After about five minutes the shaking and the noises stop – an uneasy silence sets in. The people beside me are in shock. An English girl is kissing her boyfriend, in a trance. She feels this is the last moment she can be with her loved one. A very pretty Israeli girl is mentally absent, murmuring prayers and crying silently. The lady who owns the lodge sees her property in ruins and laments. Yati is silent, rolling her eyes and moving her lips, praying for mercy.
All of a sudden: an aftershock. It is a feeling the soldiers must have had in World War One, sitting in their trenches, not knowing whether the next shot will end their lives.
Some Sherpas try to keep everything under control. They recommend waiting for approximately half an hour, avoiding possible aftershocks before continuing our descent into the relative safety of Syabrubesi. Despite the warnings of others, I leave our hiding place and go for an inspection.
The entire lodge is gone. I look beyond; the trail is completely gone, buried under meters of huge rocks and boulders. 200 metres away I can see the trail reappearing, covered with a few stones – still passable. I look for our luggage; the two bags carried by our porter, and can’t find anything. Everything close to the lodge was swept down by the avalanche and buried deep under the rocks.
It is quiet, but an aftershock could come at any time, so we try to pass all the avalanche areas as quickly as possible. We climb huge boulders to reach the original trail. One hour down, crossing three more dangerous landslide areas and a tributary to Langtang Khola, we reach a little, badly damaged village. We continue as fast as possible, 5km further to Syabru.

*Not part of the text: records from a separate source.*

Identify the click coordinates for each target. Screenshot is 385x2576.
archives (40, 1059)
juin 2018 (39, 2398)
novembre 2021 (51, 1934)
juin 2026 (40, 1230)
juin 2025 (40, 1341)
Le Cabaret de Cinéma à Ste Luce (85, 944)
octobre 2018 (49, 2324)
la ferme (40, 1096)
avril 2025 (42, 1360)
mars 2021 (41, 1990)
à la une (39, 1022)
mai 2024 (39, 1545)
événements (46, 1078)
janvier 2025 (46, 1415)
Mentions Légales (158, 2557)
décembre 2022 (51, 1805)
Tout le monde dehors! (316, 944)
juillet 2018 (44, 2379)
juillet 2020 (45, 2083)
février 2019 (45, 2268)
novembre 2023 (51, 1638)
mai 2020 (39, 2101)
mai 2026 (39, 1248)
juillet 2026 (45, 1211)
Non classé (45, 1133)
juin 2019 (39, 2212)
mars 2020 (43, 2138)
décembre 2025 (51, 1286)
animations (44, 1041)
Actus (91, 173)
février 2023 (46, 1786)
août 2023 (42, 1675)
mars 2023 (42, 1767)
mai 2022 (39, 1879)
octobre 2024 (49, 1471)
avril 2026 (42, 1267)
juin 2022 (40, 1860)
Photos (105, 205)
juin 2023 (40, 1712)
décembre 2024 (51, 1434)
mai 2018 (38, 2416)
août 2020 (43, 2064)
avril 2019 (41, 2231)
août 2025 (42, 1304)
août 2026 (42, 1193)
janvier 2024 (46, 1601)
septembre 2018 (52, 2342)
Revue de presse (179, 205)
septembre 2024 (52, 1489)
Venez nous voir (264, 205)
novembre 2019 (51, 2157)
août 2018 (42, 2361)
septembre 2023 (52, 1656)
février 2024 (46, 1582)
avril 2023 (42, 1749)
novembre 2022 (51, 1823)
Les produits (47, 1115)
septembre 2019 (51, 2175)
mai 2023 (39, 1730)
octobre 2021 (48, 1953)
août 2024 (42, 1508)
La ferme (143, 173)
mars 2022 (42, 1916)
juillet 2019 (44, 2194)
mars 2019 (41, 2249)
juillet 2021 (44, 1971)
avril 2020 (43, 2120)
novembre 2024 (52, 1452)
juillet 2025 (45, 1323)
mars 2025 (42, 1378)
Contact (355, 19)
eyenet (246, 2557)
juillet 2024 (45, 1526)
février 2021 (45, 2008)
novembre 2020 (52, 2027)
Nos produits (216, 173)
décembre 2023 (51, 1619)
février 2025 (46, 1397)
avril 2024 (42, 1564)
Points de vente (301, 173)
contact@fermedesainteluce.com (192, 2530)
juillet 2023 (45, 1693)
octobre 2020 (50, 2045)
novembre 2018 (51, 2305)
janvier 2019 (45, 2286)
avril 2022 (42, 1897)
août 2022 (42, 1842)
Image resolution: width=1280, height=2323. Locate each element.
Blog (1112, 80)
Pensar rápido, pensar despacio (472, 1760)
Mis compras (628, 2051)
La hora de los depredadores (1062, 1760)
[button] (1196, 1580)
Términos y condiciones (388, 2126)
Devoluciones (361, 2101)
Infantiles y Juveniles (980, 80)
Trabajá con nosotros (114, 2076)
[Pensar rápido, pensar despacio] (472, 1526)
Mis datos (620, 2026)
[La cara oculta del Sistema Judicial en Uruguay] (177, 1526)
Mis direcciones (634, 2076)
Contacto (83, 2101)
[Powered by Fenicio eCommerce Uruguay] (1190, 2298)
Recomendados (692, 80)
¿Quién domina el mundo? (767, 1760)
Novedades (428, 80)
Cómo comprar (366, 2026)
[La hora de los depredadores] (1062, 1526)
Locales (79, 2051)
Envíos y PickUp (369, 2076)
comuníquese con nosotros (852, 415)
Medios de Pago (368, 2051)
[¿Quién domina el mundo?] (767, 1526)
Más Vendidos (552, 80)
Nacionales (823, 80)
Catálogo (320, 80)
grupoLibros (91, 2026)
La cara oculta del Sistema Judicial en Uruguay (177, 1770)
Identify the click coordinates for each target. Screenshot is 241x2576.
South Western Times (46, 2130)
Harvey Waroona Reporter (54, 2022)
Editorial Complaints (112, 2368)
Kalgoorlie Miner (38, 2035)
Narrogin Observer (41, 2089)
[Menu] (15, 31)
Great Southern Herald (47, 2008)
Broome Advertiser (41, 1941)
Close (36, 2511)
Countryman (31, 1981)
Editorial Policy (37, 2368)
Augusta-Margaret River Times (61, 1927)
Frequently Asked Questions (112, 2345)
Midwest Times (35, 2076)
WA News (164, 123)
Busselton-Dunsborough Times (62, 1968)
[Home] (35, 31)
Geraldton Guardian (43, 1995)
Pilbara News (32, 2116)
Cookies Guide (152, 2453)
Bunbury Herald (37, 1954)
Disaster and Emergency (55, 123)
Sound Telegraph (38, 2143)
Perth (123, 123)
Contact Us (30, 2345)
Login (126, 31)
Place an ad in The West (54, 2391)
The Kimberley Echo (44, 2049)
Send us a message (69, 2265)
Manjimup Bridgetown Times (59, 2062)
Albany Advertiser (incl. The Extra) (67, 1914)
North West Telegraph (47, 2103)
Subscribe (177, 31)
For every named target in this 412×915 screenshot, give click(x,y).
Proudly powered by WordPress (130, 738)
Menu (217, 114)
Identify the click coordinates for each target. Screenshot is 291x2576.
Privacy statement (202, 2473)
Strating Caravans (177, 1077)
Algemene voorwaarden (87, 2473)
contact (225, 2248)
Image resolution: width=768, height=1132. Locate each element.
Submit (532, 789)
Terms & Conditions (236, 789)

Two km down, the trail is completely destroyed, where it used to be is a yawning gorge down to the river below. The only way to get around is up. Yati is ahead and Madan comes back to help me get over the obstacles. Then a chance to cross parallel to the former trail, but higher up and steeper down again to the place where the trail still exists. I manage, partly riding down on my bum, and see the trail again.
A bit further down, the trail crosses a big stone fall area of about 200m. I try to continue, discover a frightened green snake between the rocks, when two hiding porters call me back. Not a second too soon as another avalanche hits. After a few minutes, the stones stop and the two guys who saved me are running over the field like weasels. I cannot follow that fast, and in the middle of the field another aftershock sets everything into motion again.
I jump into a hole in the ground under a rock, with a rather knotty tree on top. Any bigger rock hitting my hideout would kill me. The inferno gets worse, as boulders as big as cars come down left and right, luckily not in the middle. The worst things to endure are the noises. I can’t say how long it lasts. Three minutes maybe, but that can be an eternity.
I nearly faint, and I do something that I have not done for 60 years. I pray. Oh Lord, have mercy on me.
The noises finally stop. Was it the prayer? I can’t say. I step out of hiding; rub my body, everything still there.
I continue my walk as fast as I can. Yati and Madan crossed the place earlier so I know they are safe. Two km more, crossing smaller stone falls, up to the village opposite Syabru on the east side of the Bhote Koshi Nadi. A few hundred metres up to the collecting point in the village, Yati and and Madan are waiting, immensely relieved to see me.
Recently, I read that about 112 trekkers are missing in the Langtang area. My decision that day to cut the trip short and descend saved our lives. I think about the many trekkers I saw moving up the mountain, full of optimism – they are not with us anymore. The Langtang area was probably the worst hit in Nepal. April 25, 2015 was a day that I can say in all confidence was the worst day of my life.